Metadata-Version: 2.1
Name: samplings
Version: 0.1.7
Summary: A collection of sampling methods for machine learning implemented on numpy.
Author-email: Sander Wood <shangda@mail.ccom.edu.cn>
License-File: LICENSE
Classifier: License :: OSI Approved :: MIT License
Classifier: Operating System :: OS Independent
Classifier: Programming Language :: Python :: 3
Requires-Python: >=3.7
Description-Content-Type: text/markdown

# Samplings
=========

A collection of sampling methods for machine learning implemented on numpy.

Author: Sander Wood

Provides
  1. Gamma sampling for controllable generation
  2. Local temperature sampling with weights
  3. Nucleus sampling (top-p sampling)
  4. Top-k sampling
  5. Random sampling

## How to use
----------
As you probably know, sampling means randomly picking the next token according 
to its conditional probability distribution. In other words, given the same 
probability distribution, you may get a different result each time. If you 
want to get rid of this uncertainty, you can set `seed` to a fixed value.

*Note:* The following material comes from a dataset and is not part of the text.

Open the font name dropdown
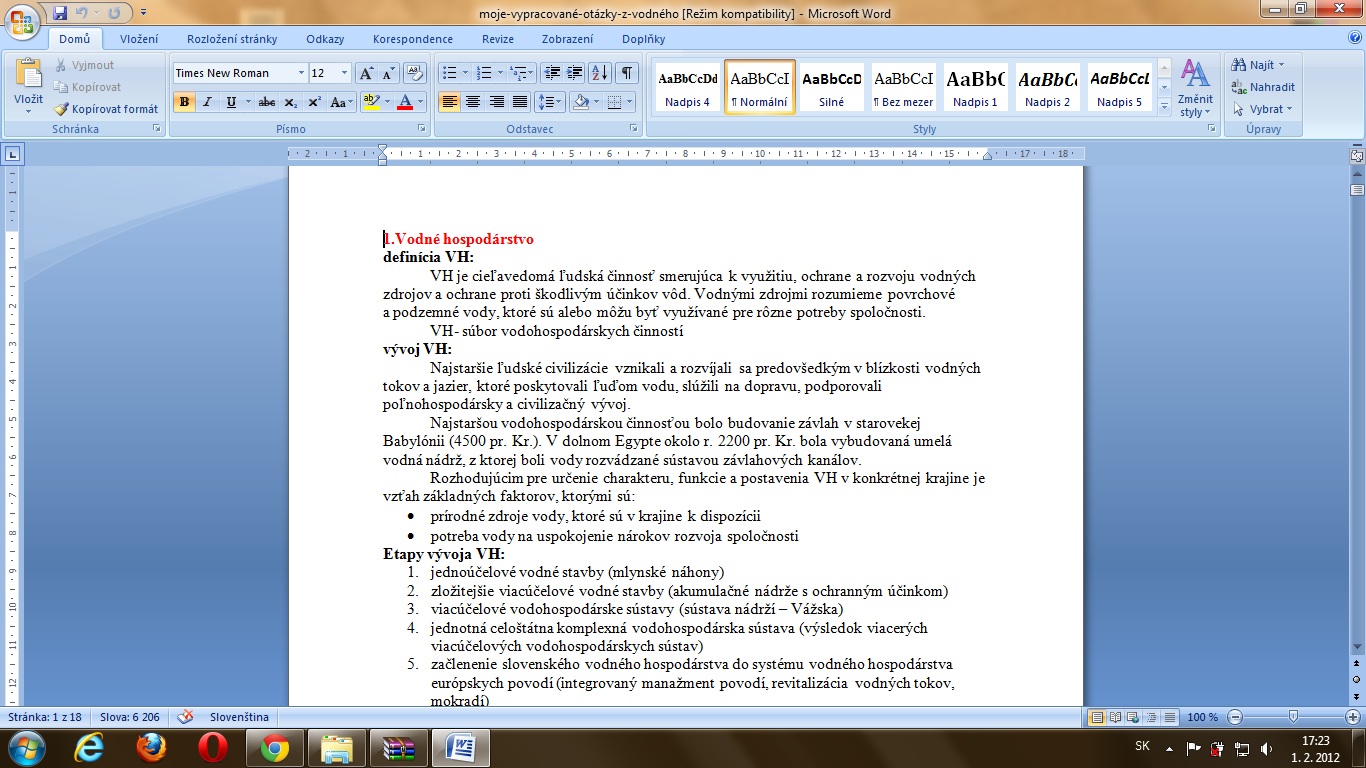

By default, all the functions in `samplings` return the index of the next token.
However, you can ask them to return the modified probability distribution by set 
`return_probs` as `True`. Then, you can make further manipulations based on this 
probability distribution.

In addition to the probability distribution, most sampling methods require other
parameters for modifying the probability distribution to achieve desired results.
Please refer to the docstring of each function for details.

## About gamma sampling
----------------------
Gamma sampling is a method of tuning probabilities of target tokens to achieve 
controlling specific properties of the generated sequence. The basic assumption is 
that some attributes of sequences are closely related to the frequencies of some tokens. 
As long as the controllable attribute can be defined at the token level, prior knowledge 
can be directly brought into the sampling process, allowing arbitrary models to support 
customisable and controllable generation.